Nothing but the lines from the start of the records below through the line that has "アゴラチャンネル (36, 1559)" should appear, each exactly as given.

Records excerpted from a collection
----

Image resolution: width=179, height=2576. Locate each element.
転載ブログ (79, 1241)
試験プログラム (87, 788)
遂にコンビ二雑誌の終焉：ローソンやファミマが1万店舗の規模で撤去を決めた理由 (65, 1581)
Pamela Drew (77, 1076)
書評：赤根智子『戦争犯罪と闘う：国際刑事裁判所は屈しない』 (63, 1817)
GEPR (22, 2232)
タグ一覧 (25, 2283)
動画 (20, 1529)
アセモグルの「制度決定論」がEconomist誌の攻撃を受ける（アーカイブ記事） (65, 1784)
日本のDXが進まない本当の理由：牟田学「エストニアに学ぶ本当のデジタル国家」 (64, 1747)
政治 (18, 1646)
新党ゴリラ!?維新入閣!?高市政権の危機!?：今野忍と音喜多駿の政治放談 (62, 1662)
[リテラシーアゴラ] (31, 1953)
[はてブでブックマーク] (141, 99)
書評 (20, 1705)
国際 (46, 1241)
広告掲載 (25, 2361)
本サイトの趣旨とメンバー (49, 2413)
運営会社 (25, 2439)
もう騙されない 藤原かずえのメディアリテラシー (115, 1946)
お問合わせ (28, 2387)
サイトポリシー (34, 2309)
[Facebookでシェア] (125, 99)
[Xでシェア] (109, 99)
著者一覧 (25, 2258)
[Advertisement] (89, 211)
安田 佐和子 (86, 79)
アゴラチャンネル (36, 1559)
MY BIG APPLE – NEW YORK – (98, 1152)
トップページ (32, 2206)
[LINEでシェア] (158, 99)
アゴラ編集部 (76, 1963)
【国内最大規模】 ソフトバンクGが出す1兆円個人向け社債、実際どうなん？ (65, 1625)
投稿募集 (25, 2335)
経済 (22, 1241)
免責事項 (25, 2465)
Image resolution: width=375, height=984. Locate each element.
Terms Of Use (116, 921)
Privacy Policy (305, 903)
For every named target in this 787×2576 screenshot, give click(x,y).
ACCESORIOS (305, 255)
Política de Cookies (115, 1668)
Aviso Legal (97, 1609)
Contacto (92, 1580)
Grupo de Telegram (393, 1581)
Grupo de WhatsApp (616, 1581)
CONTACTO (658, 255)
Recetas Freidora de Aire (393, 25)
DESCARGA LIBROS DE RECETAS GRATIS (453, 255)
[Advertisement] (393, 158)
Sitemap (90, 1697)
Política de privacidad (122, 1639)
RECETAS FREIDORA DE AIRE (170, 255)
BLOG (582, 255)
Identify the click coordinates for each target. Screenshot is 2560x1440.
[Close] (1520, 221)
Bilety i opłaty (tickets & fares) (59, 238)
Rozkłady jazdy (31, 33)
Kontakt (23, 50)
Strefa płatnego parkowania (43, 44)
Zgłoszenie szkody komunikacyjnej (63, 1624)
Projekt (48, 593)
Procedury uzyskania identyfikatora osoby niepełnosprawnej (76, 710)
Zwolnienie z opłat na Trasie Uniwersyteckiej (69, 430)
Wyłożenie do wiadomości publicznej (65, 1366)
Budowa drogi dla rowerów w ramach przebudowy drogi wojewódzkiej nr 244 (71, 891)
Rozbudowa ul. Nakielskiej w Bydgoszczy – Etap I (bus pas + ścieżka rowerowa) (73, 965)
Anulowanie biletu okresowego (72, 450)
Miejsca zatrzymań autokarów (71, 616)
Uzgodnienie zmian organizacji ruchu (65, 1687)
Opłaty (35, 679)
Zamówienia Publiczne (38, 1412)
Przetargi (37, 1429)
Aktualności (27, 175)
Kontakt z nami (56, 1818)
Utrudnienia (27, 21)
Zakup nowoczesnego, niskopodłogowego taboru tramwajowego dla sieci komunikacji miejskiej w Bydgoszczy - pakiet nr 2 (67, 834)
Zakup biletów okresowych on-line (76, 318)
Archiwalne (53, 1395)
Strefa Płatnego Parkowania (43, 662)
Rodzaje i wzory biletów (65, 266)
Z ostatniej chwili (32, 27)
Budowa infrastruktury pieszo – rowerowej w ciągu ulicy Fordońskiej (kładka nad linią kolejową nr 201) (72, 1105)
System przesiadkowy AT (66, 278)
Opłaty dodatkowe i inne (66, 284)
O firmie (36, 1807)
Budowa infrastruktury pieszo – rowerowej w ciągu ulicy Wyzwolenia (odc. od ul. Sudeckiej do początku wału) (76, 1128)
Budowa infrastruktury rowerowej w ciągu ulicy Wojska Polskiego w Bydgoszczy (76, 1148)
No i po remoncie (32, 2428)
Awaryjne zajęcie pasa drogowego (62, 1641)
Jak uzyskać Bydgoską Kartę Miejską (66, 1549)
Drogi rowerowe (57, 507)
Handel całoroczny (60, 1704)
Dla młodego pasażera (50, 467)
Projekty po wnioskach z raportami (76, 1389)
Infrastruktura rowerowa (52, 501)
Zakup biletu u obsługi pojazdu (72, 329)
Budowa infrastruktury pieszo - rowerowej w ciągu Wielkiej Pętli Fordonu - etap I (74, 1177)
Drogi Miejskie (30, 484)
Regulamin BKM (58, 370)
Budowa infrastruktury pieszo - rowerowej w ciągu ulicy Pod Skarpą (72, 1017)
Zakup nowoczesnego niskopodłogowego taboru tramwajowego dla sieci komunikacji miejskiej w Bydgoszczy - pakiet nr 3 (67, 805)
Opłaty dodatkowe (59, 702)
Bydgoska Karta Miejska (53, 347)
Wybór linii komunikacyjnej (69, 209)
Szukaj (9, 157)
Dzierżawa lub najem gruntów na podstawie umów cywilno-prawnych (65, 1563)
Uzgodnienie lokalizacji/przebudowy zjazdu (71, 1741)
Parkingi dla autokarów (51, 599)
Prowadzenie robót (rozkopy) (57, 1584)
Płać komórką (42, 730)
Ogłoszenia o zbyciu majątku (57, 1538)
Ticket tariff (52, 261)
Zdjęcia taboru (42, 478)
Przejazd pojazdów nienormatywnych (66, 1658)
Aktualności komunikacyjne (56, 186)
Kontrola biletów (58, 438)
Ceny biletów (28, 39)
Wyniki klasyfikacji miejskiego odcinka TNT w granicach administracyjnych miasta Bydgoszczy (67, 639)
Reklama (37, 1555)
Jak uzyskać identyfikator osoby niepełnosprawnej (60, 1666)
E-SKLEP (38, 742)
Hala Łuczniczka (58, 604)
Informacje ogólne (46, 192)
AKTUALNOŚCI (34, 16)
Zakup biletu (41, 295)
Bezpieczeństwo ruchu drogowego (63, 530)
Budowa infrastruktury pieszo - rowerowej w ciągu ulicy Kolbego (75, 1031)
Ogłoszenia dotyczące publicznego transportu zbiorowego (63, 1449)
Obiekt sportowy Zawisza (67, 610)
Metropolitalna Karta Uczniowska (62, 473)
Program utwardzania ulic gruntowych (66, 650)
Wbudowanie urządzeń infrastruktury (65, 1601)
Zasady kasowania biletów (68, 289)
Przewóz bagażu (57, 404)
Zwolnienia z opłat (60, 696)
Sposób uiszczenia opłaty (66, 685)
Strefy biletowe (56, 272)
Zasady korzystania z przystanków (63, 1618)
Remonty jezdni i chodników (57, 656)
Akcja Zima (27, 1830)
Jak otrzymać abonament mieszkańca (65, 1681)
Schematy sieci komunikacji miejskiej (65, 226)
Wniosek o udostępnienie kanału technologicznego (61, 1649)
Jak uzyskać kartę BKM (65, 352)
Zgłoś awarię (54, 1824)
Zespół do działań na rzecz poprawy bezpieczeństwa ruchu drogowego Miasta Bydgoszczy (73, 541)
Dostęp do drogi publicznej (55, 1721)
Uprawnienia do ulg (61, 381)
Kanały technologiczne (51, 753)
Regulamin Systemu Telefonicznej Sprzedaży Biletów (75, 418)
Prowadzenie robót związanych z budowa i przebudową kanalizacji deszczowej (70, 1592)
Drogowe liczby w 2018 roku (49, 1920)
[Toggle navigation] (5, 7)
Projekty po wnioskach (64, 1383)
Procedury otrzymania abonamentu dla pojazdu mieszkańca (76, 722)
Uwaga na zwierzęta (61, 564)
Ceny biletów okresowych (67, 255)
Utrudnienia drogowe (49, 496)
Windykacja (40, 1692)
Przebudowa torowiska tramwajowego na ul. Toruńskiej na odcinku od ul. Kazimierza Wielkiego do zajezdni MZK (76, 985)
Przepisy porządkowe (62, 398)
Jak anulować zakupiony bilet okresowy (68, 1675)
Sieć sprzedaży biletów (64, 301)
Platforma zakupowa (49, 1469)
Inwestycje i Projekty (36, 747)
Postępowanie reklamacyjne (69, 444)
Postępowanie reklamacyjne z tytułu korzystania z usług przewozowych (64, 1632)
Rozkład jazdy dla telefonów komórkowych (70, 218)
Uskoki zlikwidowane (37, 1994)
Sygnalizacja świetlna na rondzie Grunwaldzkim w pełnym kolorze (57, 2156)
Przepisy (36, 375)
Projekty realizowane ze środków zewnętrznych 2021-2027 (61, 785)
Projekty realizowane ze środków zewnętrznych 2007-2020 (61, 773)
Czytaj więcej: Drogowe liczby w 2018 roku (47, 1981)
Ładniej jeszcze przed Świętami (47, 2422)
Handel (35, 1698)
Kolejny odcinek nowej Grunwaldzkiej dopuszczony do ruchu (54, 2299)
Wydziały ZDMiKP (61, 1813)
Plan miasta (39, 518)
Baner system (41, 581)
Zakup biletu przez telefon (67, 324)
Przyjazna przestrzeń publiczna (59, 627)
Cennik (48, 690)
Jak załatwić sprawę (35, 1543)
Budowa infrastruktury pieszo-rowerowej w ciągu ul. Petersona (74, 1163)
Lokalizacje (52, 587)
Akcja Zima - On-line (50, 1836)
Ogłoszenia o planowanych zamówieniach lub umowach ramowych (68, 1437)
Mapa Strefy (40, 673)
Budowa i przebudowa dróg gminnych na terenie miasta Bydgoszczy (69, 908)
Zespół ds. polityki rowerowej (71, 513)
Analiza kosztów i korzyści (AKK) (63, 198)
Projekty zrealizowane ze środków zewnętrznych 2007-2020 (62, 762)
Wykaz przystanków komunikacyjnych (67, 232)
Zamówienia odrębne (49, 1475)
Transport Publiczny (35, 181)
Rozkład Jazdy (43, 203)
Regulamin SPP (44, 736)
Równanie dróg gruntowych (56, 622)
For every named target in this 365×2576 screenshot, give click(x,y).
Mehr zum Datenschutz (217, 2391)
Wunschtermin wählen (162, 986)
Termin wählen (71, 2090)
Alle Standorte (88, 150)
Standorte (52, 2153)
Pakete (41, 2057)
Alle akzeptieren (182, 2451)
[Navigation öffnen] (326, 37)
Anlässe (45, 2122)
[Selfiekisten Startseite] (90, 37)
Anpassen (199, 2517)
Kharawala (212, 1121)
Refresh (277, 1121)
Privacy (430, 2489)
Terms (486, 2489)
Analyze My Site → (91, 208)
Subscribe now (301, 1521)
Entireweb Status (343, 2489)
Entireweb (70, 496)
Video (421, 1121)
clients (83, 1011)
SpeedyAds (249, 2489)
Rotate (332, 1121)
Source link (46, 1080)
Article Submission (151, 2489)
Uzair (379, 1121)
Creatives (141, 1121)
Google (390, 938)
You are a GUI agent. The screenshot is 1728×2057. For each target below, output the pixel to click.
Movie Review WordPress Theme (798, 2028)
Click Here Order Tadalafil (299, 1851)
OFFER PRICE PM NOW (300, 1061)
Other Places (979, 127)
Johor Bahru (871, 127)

----

Answer section -
Image resolution: width=179, height=2576. Locate each element.
転載ブログ (79, 1241)
試験プログラム (87, 788)
遂にコンビ二雑誌の終焉：ローソンやファミマが1万店舗の規模で撤去を決めた理由 (65, 1581)
Pamela Drew (77, 1076)
書評：赤根智子『戦争犯罪と闘う：国際刑事裁判所は屈しない』 (63, 1817)
GEPR (22, 2232)
タグ一覧 (25, 2283)
動画 (20, 1529)
アセモグルの「制度決定論」がEconomist誌の攻撃を受ける（アーカイブ記事） (65, 1784)
日本のDXが進まない本当の理由：牟田学「エストニアに学ぶ本当のデジタル国家」 (64, 1747)
政治 (18, 1646)
新党ゴリラ!?維新入閣!?高市政権の危機!?：今野忍と音喜多駿の政治放談 (62, 1662)
[リテラシーアゴラ] (31, 1953)
[はてブでブックマーク] (141, 99)
書評 (20, 1705)
国際 (46, 1241)
広告掲載 (25, 2361)
本サイトの趣旨とメンバー (49, 2413)
運営会社 (25, 2439)
もう騙されない 藤原かずえのメディアリテラシー (115, 1946)
お問合わせ (28, 2387)
サイトポリシー (34, 2309)
[Facebookでシェア] (125, 99)
[Xでシェア] (109, 99)
著者一覧 (25, 2258)
[Advertisement] (89, 211)
安田 佐和子 (86, 79)
アゴラチャンネル (36, 1559)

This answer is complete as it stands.